Start of DATASET CONTENT

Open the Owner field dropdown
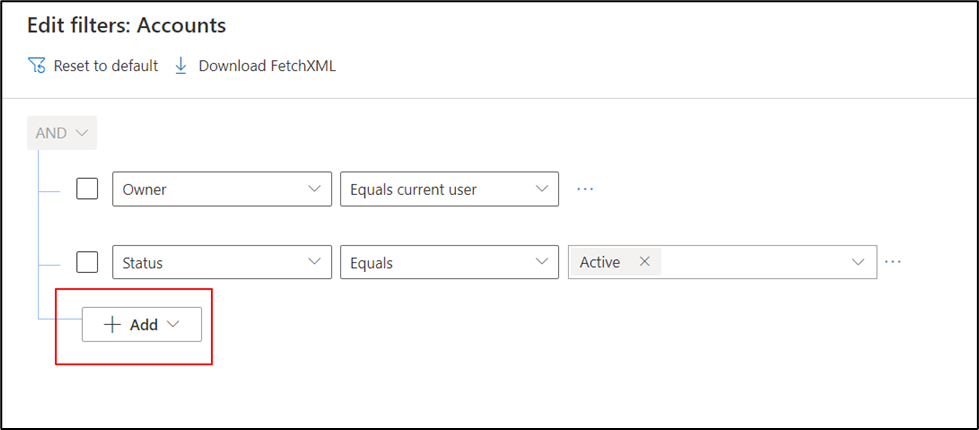The image size is (979, 430). (221, 189)
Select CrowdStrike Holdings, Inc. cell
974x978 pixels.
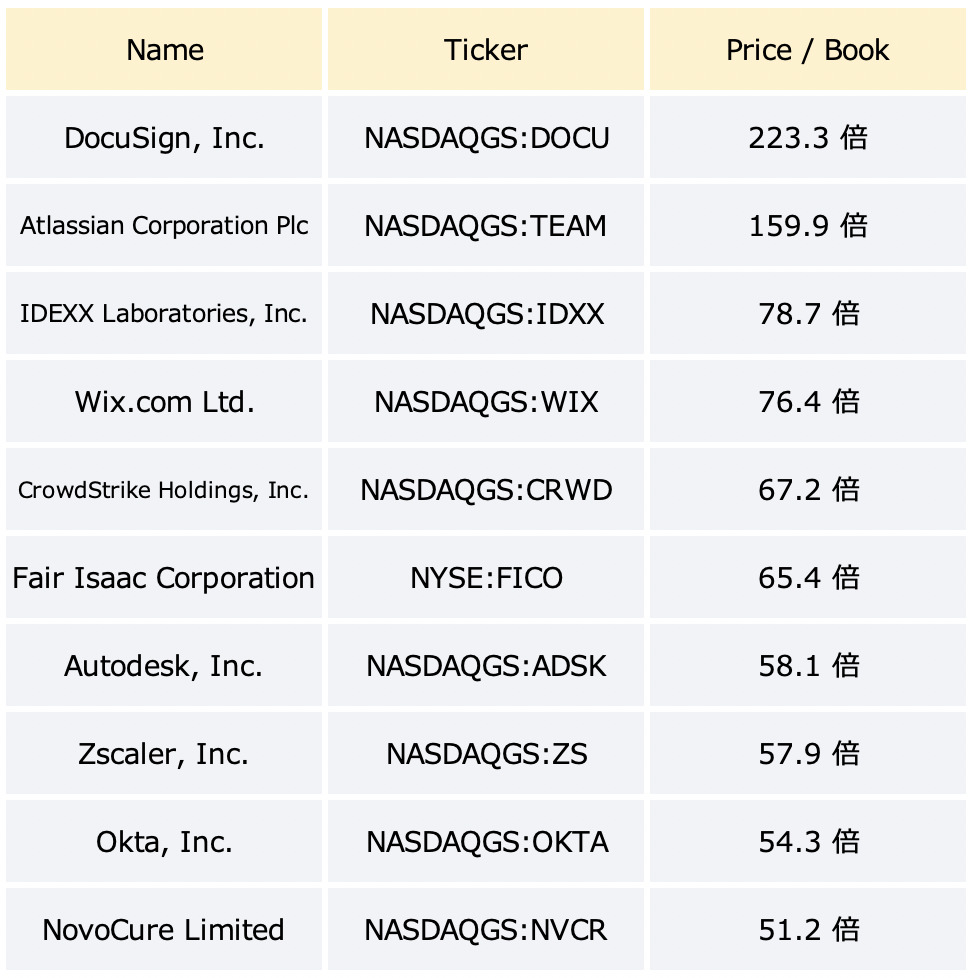click(x=164, y=490)
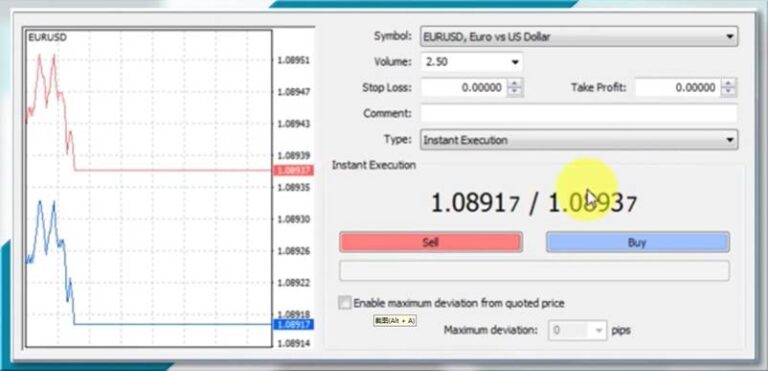Click the red Sell button
The height and width of the screenshot is (371, 768).
(431, 242)
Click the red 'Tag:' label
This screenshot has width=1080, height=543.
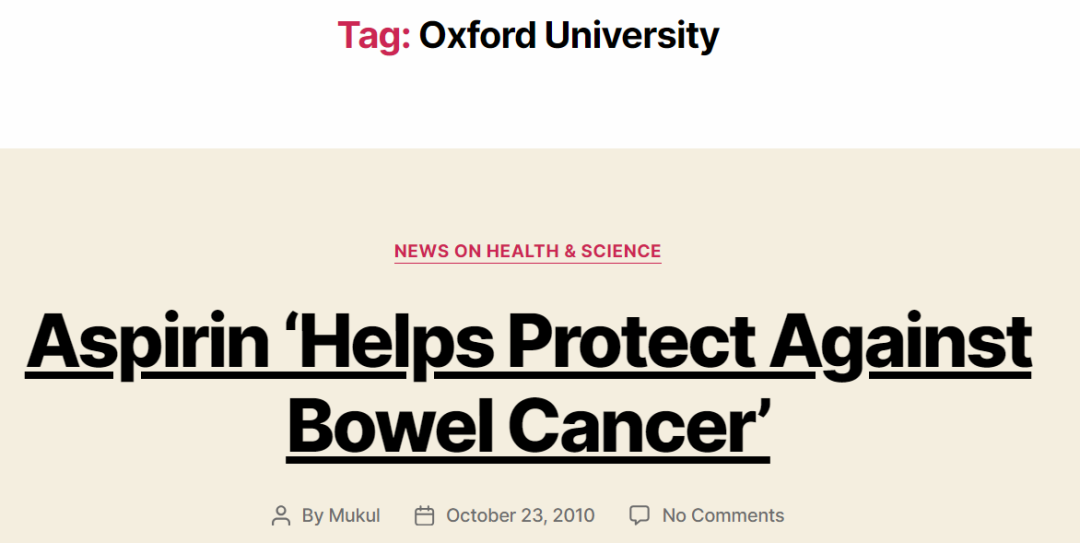[374, 35]
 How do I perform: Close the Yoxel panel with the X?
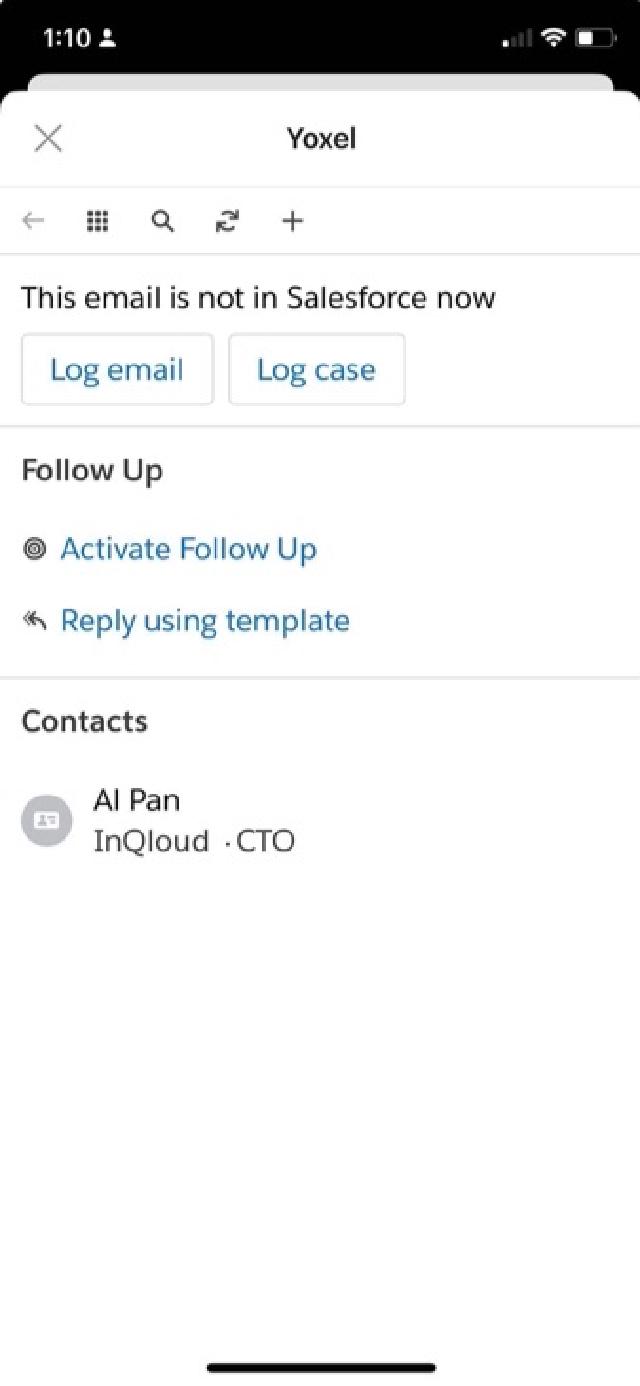48,138
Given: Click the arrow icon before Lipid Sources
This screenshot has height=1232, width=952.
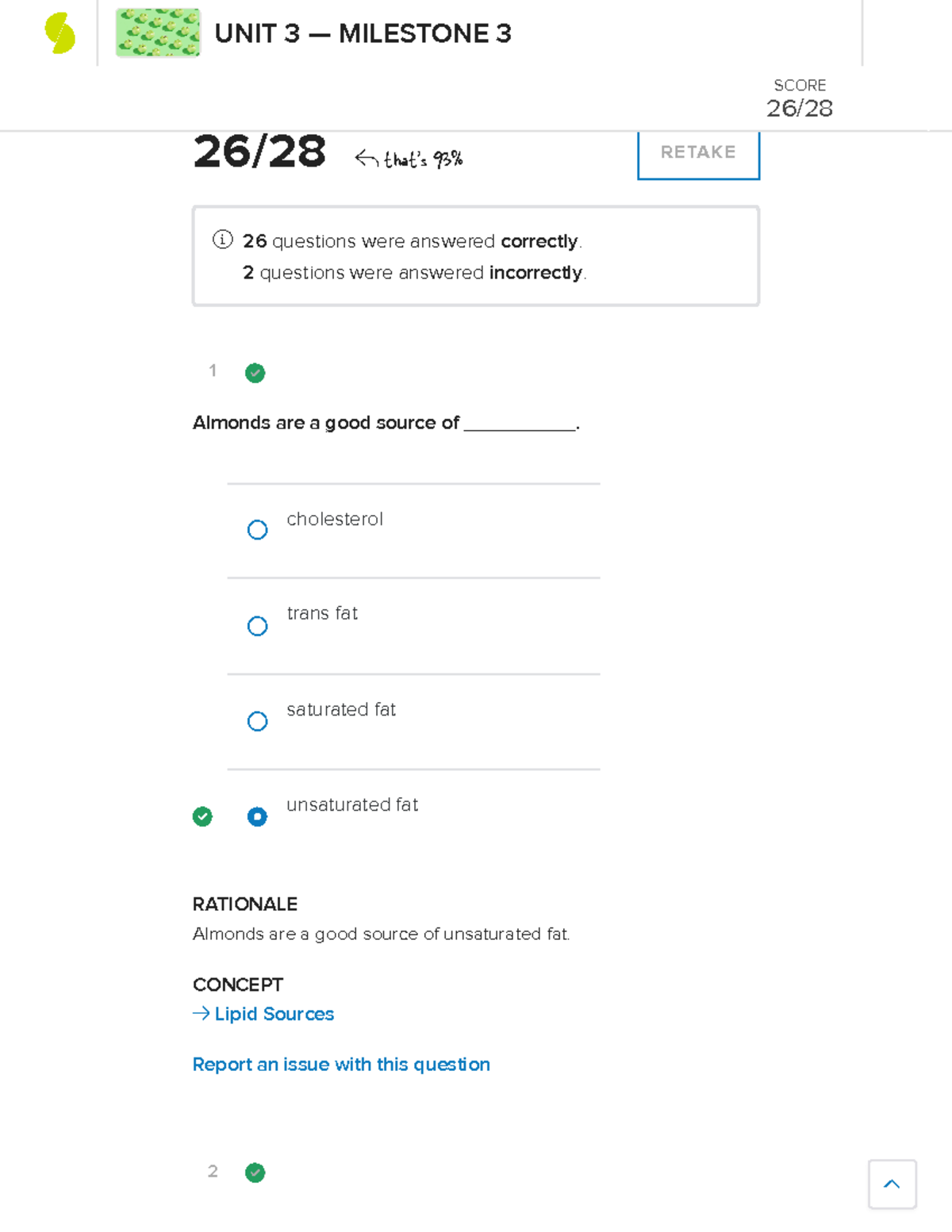Looking at the screenshot, I should click(x=202, y=1014).
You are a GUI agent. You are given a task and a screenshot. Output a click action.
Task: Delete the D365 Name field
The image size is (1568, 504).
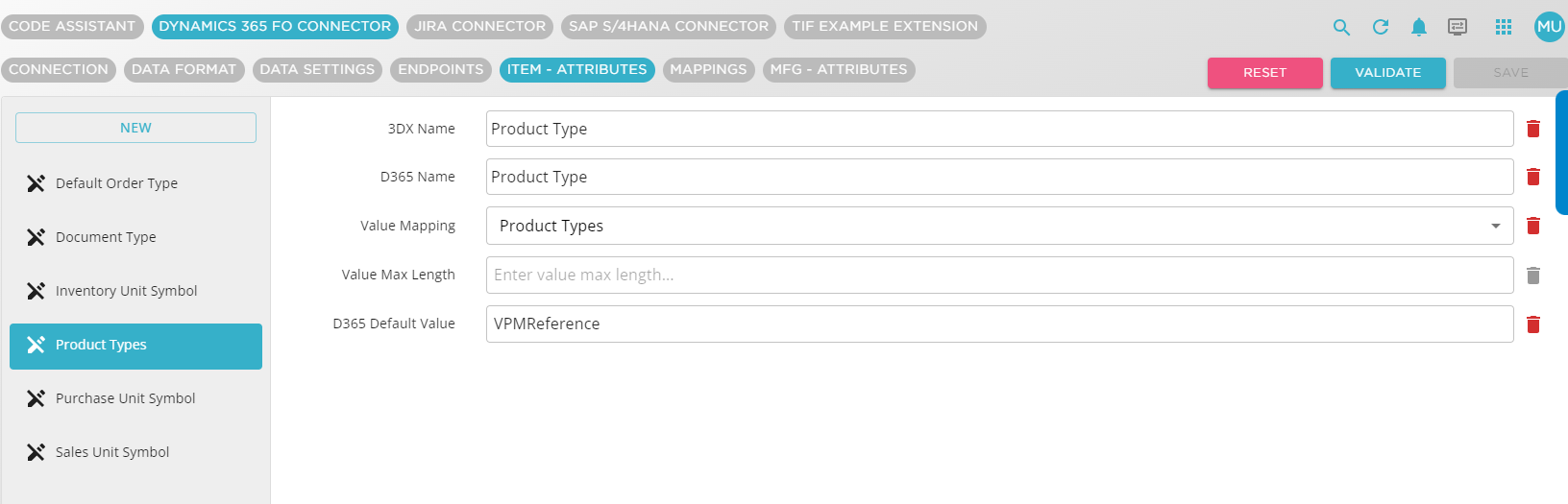click(x=1533, y=177)
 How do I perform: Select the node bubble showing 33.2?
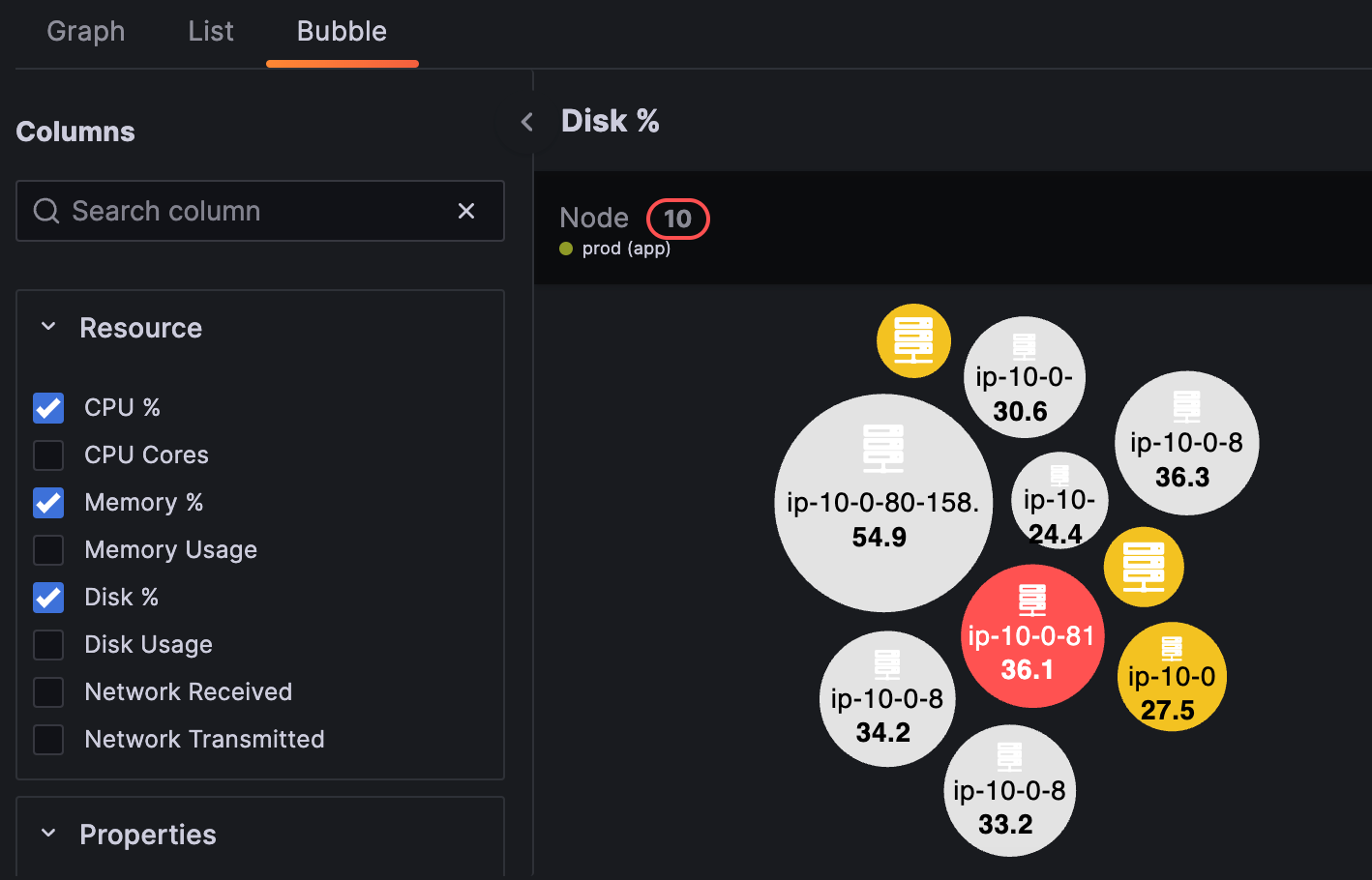[1009, 791]
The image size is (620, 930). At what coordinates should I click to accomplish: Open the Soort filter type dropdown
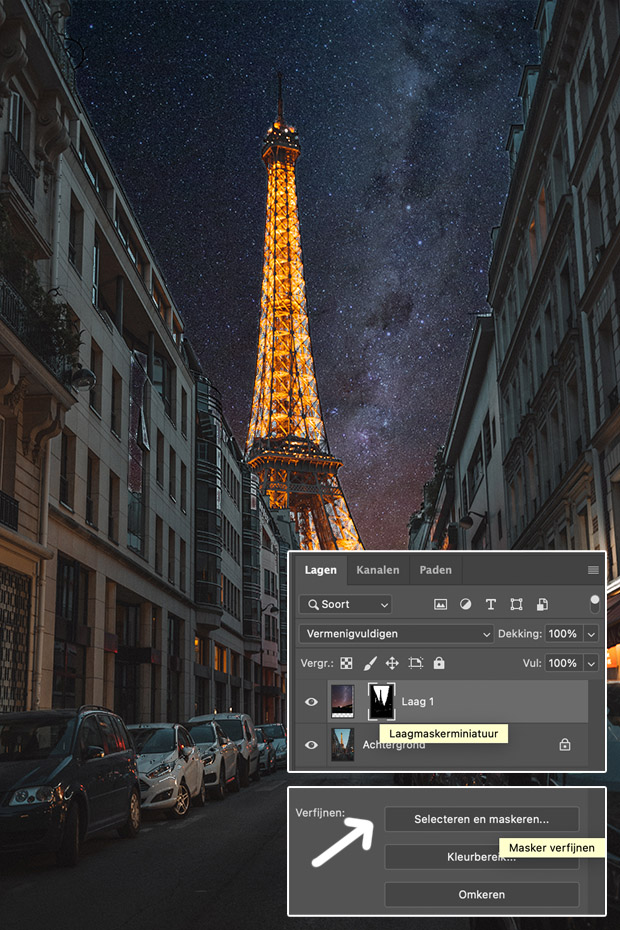click(345, 604)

End of DATASET CONTENT

> _PROBLEM_
The entries above are to be copied exactly, with every picture left out.

> _PROBLEM SOLUTION_
Open the Owner field dropdown
The image size is (979, 430). (221, 189)
Select CrowdStrike Holdings, Inc. cell
974x978 pixels.
click(x=164, y=490)
Click the red Sell button
The height and width of the screenshot is (371, 768).
(431, 242)
Click the red 'Tag:' label
This screenshot has width=1080, height=543.
[374, 35]
 How do I perform: Close the Yoxel panel with the X?
48,138
Given: Click the arrow icon before Lipid Sources
This screenshot has height=1232, width=952.
Looking at the screenshot, I should click(x=202, y=1014).
You are a GUI agent. You are given a task and a screenshot. Output a click action.
Task: Delete the D365 Name field
The image size is (1568, 504).
click(x=1533, y=177)
 How do I perform: Select the node bubble showing 33.2?
[1009, 791]
The image size is (620, 930). At what coordinates should I click to accomplish: Open the Soort filter type dropdown
click(345, 604)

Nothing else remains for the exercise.